■ **Work required**: Format the records as a numbered list, starting with the line that contains "Pick the Добкин Михаил Маркович radio option" and going on through the line that contains "should pyautogui.click(x=60, y=526).", leaving out blank lines.

■ **Material for this task**:
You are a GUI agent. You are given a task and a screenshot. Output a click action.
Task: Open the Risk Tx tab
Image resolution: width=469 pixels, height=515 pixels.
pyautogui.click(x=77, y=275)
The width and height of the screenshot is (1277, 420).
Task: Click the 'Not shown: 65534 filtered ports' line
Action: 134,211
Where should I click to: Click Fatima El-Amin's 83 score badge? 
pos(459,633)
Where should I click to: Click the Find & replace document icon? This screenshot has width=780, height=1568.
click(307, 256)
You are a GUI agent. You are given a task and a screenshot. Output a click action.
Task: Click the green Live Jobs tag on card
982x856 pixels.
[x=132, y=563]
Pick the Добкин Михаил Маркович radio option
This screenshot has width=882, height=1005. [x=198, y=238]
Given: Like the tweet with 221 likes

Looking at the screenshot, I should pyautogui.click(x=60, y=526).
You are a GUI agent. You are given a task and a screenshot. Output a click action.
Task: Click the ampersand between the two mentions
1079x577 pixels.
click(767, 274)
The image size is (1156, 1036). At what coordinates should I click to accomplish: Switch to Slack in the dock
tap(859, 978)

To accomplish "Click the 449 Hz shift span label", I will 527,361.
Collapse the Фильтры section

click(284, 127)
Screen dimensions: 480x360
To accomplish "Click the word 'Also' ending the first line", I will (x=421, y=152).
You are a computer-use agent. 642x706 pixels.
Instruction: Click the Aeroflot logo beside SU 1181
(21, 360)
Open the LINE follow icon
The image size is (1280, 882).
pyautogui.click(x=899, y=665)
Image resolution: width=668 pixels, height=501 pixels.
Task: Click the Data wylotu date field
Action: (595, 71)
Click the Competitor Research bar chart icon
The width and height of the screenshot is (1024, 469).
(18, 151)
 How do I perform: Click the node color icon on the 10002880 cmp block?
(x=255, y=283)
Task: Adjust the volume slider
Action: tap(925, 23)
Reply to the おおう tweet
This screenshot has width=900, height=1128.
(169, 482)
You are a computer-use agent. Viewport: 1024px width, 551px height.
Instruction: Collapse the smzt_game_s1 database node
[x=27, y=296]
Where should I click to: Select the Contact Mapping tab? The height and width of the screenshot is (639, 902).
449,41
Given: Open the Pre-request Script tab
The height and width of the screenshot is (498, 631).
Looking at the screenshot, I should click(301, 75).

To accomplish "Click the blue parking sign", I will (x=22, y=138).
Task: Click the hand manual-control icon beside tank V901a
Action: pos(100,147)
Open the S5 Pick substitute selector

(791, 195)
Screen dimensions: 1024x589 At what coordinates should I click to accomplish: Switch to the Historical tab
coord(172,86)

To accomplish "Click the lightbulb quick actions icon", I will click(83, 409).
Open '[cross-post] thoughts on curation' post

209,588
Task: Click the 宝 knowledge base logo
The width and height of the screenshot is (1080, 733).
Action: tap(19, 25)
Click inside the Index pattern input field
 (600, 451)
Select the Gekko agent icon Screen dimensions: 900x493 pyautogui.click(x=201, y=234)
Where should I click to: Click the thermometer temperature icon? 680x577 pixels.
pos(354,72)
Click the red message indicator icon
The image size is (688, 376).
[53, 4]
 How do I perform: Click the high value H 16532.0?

■ **Task output**:
1. Pick the Добкин Михаил Маркович radio option
2. This screenshot has width=882, height=1005. [x=198, y=238]
3. Given: Like the tweet with 221 likes
4. Looking at the screenshot, I should pyautogui.click(x=60, y=526).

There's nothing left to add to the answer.